Дальше у Струве, если не знать, что это написано в 1926 году, прямо про наши 90-е: «Тот дух неуважения к чужому мнению, к чужому праву, то нежелание приходить к соглашению и достигать согласия, который так ярко обнаружился и так зловредно действует на крайних политических полюсах нашего Зарубежья, есть величайший враг нашего национального призвания и нашего национального дела»[134]. И затем, давая наказ своим потомкам в постбольшевистской России: «…мы можем быть сильны лишь в меру владеющего нами духа соглашения, приводящего к согласному действию. Сейчас этот дух соглашения должен действовать как бы концентрическими, расширяющимися кругами, захватывая в согласное делание все большее и большее число людей»[135]. Этим и занялась под руководством Путина «Единая Россия», вбирая в себя все большее число политиков и граждан России «независимо от идеологических пристрастий», как было сказано в манифесте. Более того, в этом эпохальном документе было прямо заявлено, что такие фундаментальные идеи, как свобода, равенство, справедливость или патриотизм, не могут быть ничьей «партийной собственностью».

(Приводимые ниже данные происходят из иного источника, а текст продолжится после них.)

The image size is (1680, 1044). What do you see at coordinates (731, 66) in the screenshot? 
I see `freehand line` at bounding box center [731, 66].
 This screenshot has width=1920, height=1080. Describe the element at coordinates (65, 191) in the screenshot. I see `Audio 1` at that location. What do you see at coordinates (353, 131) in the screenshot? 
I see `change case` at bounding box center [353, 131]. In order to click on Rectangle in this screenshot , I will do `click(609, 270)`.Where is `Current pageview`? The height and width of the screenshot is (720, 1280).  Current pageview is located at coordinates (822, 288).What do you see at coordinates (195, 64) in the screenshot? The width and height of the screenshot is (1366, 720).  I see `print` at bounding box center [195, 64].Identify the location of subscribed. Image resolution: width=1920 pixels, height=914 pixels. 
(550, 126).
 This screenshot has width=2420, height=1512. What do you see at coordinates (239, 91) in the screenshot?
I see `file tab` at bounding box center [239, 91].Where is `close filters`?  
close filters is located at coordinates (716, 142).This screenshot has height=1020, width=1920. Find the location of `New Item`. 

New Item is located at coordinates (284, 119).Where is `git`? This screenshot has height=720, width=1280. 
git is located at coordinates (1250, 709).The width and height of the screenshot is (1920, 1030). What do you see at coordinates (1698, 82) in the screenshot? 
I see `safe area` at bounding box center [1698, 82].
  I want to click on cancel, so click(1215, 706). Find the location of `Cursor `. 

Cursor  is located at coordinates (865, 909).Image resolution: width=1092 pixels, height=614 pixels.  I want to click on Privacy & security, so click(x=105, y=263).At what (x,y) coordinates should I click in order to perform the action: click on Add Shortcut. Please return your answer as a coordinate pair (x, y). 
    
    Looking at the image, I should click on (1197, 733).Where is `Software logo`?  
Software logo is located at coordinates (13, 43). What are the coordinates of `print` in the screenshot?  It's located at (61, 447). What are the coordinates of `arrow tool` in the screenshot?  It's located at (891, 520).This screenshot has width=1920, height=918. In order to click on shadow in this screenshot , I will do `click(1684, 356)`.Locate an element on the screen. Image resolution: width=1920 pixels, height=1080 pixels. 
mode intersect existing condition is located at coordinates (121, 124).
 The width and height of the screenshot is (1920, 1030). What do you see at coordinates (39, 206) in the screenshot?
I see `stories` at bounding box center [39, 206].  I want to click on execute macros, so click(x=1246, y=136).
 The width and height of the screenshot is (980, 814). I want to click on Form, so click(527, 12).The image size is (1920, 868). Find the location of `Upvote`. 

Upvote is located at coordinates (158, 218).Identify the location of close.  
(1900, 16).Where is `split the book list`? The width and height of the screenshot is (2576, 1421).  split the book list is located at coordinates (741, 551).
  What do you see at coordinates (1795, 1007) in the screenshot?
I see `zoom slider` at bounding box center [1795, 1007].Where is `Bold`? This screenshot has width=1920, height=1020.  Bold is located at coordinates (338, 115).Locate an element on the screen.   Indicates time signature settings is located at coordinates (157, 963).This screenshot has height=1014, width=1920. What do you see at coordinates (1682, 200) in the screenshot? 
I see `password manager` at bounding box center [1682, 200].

И в этом смысле мы должны говорить уже не о судьбе «Единой России», а вообще о судьбе партийности в современной России. Фактически к 2003 году партийная политика в стране, как она понималась в 90-е годы, закончилась. Но это окончание политики тоже было обосновано как политической повесткой, так и идеологически. С точки зрения политической повестки необходимо было прекратить противостояние партий, каждая из которых декларировала образ будущего, несовместимый с политическим курсом верховной власти. Действительно, коммунисты обещали — явно или завуалированно — в случае прихода к власти вернуть старый социалистический строй, то есть обещали революцию. Ультралибералы обещали вернуть олигархический строй 90-х, помноженный на тотальную децентрализацию, ультранационалисты обещали устроить всероссийский погром и изгнать (в лучшем случае) из страны или поставить в подчиненное положение всех нерусских. Как тут не вспомнить И. А. Ильина с его пусть жестким, но не лишенным правды анализом партийности вообще: «[Партийный принцип] пренебрегает живым правосознанием, расщепляет государство и растит в народе дух гражданской войны»[136]. Кроме того, на память приходит дореволюционная Государственная Дума, в которой заседали социал-демократы, мечтающие о свержении существующего строя, черносотенцы, мечтающие «заморозить» страну при помощи демагогии и насилия, кадеты, готовые на любые инсинуации ради «ответственного министерства», свержения монархии и введения республиканского строя. В результате первая и вторая Думы оказались абсолютно неработоспособными, но только в качестве законодательного собрания. Зато «левые» депутаты, защищенные неприкосновенностью и узурпировавшие «мандат власти», разъезжали по стране с пропагандой революции. Для того чтобы сделать парламент работоспособным и остановить революционную инерцию, П. А. Столыпин вынужден был изменить избирательный закон, после чего была решена хотя бы одна задача: Дума с октябристским большинством начала принимать законы. Но вторая задача — остановка молоха революции — решена так и не была.